Lisa Hinkley, co-owner and Director of Marketing for Green Flash Brewing

Mike Palmer, Creative Director of Stone Brewing

Tim Beckstrom, Designer at Ballast Point

Mark Martin, the VP of Beer at Karl Strauss

 

As a beer consumer, it was very interesting to hear perspectives on beer and the industry from people on the other side of the counter. I’d wager that everyone can think of a few beer labels that stood out as looking rad, but don’t give a second thought as to what goes into that radness. Turns out breweries have to decide if they want to have in-house people to work on graphics or if they want to hire out and trust an agency to represent their brand properly. Beyond making labels with pretty pictures and witty names, designers need to keep in mind that labels have to be approved by both the ATF and agencies of each state that the beer will be distributed in. Taking into account how the product will look on the shelf also comes into play. Lisa from Green Flash told of a series of beer bottles that would have had labels to fit together like a puzzle. Though the idea was good, it didn’t translate on the shelves so they ended up looking strange and bland.
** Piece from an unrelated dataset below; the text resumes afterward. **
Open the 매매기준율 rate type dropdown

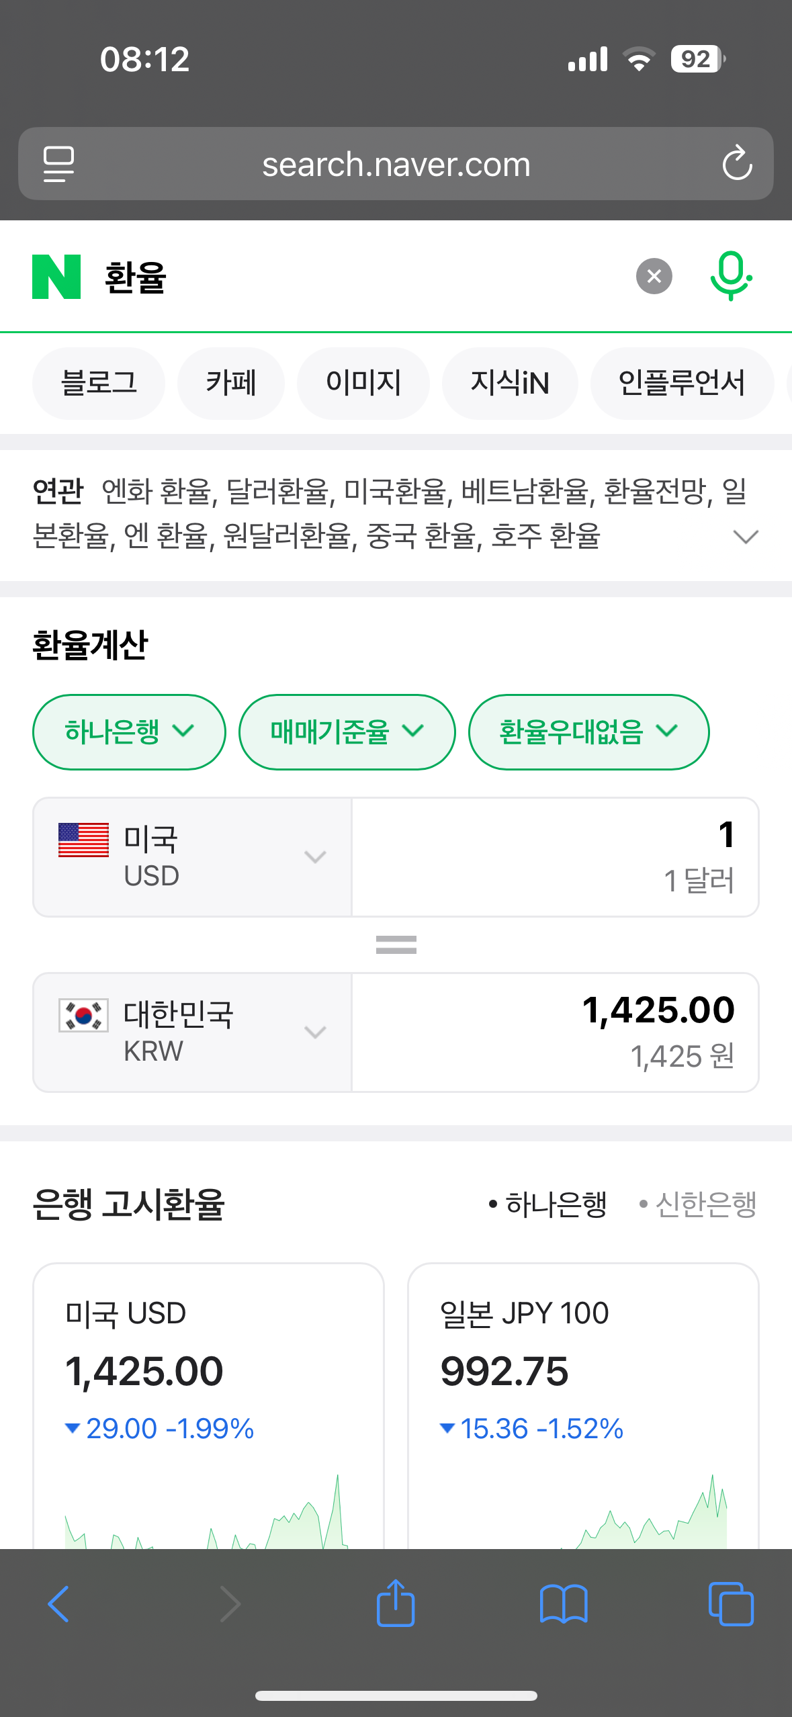coord(347,732)
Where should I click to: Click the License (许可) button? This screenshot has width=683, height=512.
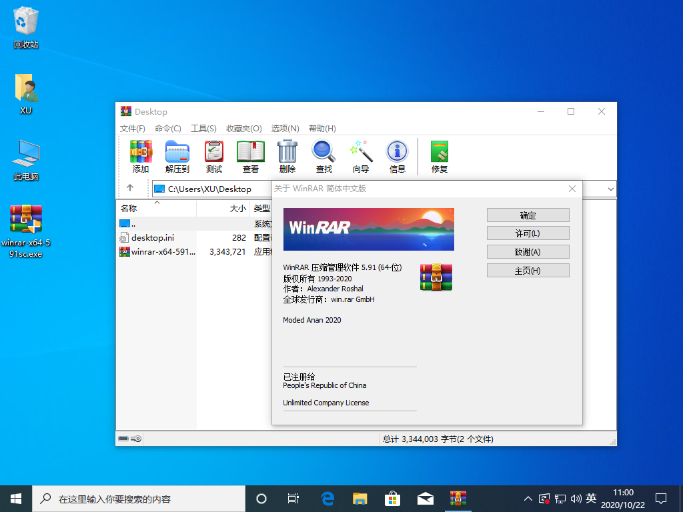point(528,233)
Though label art and brand image are important, a lot of questions came up regarding advertising. The unanimous opinion seemed to be “we don’t advertise.” That’s something I’d never noticed before, but think about it for a minute. Can you name a commercial or print ad for most craft beer? Mike from Stone put it like this, “We don’t need to advertise and compete, the way we win is by being ourselves and doing what we know is right.” By leaving their promotion to word of mouth, small breweries put faith in their product, and more importantly in their fans. They frequently look to beer forums, blogs (hi!) and other social media as the best method of feedback. That means you are the market research for your favorite craft beers. You are the best way to help your local brewer succeed, so don’t be shy with your feedback and sharing the love. You’re helping grow the craft beer industry!